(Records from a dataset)
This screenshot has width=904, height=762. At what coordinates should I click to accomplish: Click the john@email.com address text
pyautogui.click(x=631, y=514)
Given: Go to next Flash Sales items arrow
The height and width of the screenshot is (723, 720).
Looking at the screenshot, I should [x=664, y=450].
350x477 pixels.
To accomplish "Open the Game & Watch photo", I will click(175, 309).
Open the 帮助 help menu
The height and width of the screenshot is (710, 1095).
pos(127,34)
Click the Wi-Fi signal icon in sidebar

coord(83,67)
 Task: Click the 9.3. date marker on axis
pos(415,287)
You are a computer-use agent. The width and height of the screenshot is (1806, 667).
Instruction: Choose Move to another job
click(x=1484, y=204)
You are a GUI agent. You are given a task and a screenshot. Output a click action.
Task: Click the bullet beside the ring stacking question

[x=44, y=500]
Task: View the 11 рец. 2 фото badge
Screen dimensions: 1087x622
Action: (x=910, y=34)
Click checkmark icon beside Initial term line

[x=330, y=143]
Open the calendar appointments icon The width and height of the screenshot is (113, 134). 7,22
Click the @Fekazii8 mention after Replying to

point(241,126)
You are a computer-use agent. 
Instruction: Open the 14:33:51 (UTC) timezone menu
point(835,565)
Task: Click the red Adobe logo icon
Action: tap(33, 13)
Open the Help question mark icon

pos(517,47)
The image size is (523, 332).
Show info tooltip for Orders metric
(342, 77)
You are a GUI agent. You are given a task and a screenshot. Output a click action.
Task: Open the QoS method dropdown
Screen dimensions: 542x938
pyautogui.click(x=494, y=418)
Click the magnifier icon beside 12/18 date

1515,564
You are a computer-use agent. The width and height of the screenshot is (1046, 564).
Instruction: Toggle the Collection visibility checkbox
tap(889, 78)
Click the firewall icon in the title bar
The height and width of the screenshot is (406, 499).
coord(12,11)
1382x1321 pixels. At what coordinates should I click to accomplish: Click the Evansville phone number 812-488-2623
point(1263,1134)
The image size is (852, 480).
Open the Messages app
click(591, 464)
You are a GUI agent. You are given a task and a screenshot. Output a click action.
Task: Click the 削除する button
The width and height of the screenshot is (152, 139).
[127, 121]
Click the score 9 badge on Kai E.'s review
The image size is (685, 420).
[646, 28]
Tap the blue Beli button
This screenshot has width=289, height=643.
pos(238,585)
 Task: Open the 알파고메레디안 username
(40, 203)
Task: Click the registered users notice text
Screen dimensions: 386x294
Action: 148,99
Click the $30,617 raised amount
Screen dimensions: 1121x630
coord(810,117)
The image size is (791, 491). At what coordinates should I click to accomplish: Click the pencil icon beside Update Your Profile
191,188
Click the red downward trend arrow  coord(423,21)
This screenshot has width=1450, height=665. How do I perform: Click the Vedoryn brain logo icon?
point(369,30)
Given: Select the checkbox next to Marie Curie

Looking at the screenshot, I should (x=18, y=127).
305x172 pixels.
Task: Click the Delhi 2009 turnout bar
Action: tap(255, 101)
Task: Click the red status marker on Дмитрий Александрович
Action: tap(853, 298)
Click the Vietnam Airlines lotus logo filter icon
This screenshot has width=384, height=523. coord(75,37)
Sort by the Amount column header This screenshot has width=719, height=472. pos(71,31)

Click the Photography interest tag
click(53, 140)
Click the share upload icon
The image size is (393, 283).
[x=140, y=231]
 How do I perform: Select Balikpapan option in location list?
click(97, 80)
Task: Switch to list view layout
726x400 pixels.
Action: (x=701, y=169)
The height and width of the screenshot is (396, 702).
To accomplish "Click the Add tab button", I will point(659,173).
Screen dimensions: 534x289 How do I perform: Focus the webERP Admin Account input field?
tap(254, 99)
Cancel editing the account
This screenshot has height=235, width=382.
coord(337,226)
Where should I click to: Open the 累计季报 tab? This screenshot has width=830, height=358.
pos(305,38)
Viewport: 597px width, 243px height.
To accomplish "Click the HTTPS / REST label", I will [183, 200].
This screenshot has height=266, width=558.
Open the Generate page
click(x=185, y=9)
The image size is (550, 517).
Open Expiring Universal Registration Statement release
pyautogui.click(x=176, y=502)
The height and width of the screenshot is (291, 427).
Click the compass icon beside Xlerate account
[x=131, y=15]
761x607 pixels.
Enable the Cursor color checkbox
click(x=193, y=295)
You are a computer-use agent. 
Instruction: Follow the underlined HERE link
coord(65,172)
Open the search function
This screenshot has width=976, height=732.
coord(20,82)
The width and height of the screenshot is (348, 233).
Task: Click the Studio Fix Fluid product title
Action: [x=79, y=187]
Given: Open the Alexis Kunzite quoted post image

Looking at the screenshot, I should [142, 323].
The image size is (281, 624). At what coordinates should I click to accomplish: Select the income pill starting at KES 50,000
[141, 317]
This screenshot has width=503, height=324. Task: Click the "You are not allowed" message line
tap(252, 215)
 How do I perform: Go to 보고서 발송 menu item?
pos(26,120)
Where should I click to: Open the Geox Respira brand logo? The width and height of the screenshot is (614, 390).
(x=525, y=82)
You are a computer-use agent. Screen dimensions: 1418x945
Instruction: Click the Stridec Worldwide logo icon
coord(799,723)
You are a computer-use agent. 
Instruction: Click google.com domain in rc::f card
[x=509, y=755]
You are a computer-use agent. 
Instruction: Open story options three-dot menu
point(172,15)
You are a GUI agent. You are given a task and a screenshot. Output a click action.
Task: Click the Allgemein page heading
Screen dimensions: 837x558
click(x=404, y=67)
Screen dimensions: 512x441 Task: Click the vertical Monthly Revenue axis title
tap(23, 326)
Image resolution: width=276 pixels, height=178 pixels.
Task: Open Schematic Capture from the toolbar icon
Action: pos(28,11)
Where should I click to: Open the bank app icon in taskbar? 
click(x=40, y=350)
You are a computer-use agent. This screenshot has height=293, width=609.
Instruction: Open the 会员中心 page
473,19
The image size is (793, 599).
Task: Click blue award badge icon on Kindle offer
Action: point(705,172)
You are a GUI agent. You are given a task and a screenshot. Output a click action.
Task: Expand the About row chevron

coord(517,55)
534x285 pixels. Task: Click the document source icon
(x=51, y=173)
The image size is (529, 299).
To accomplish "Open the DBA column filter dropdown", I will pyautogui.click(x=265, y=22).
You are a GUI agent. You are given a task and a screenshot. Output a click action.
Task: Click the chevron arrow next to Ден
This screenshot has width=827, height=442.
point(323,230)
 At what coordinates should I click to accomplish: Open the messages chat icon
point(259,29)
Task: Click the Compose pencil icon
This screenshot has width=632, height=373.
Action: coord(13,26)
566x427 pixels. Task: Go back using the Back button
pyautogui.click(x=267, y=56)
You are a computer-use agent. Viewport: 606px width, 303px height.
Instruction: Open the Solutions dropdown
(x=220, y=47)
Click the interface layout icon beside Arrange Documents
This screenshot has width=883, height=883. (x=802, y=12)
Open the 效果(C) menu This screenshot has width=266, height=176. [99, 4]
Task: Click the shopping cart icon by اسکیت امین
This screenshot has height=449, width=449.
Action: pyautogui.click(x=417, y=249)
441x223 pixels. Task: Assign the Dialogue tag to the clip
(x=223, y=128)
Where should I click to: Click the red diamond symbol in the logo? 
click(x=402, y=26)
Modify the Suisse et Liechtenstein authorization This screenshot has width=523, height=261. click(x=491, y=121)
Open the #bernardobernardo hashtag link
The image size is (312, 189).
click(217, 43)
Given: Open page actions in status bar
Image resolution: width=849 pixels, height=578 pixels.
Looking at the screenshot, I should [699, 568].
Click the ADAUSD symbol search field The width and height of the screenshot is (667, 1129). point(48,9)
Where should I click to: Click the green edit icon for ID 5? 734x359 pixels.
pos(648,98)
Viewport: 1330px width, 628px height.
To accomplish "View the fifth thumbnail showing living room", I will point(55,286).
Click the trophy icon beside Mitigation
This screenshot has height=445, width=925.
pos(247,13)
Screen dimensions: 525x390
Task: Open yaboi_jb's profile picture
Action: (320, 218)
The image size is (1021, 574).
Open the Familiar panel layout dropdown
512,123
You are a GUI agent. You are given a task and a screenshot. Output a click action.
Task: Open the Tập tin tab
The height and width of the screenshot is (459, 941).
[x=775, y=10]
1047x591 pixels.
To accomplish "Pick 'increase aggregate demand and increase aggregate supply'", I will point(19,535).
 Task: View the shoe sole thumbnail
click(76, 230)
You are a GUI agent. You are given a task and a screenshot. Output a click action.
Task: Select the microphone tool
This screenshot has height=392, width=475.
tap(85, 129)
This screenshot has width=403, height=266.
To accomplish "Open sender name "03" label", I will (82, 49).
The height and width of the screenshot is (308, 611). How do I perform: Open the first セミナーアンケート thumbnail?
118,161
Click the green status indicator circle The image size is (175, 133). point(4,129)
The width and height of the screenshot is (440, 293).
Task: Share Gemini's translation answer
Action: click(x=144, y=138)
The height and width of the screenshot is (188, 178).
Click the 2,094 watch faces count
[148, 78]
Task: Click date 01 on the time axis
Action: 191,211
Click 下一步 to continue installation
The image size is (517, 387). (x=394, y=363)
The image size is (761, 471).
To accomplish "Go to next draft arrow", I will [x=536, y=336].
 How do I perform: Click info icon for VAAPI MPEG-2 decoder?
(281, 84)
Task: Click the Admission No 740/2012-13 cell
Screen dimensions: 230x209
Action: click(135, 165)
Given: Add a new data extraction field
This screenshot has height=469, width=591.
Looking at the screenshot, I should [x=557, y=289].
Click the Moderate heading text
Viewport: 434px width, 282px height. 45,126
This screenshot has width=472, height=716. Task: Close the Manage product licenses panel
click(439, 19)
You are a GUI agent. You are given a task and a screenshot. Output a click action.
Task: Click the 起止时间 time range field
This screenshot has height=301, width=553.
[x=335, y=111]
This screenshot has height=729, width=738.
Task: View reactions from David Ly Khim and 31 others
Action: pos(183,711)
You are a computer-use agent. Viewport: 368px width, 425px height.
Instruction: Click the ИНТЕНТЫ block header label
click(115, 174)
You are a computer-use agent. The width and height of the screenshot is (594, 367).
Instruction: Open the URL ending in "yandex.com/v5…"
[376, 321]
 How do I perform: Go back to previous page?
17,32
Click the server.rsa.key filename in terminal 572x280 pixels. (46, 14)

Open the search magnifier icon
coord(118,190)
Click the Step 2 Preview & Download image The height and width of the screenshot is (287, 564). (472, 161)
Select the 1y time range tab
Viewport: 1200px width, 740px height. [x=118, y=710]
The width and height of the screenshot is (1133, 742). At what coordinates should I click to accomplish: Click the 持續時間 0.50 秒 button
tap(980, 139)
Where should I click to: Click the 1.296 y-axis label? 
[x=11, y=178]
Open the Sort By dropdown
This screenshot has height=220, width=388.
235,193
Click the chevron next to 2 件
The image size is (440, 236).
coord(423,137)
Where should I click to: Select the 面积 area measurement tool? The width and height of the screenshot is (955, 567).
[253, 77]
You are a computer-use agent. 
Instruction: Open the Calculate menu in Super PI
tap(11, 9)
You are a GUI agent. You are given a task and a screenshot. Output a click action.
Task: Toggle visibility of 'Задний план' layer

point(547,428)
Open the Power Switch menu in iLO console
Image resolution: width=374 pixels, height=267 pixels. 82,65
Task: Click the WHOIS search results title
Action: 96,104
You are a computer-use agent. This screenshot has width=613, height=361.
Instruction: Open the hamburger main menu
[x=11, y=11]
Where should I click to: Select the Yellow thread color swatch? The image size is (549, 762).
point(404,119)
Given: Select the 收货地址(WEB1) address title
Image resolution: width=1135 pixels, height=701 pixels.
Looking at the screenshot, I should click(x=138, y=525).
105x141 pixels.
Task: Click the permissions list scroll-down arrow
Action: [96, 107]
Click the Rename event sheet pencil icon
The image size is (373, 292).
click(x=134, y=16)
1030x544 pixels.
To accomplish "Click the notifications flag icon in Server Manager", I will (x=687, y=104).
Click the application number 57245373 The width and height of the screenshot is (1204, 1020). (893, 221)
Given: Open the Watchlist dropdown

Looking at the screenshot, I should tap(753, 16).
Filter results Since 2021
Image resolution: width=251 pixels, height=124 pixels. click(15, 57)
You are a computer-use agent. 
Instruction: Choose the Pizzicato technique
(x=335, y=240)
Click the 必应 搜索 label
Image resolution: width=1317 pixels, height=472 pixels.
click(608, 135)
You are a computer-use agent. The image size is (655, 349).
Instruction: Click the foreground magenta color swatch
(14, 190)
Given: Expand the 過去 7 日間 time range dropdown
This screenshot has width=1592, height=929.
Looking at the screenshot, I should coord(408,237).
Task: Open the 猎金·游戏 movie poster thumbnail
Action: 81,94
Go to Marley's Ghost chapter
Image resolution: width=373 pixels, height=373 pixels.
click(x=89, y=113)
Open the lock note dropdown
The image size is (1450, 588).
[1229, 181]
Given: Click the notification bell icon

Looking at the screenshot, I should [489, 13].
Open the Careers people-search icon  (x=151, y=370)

● **Assigned task**
Read the data above. Pull out each line in which the string "column" appears.

● **Exercise output**
Sort by the Amount column header This screenshot has width=719, height=472. pos(71,31)
To accomplish "Open the DBA column filter dropdown", I will pyautogui.click(x=265, y=22).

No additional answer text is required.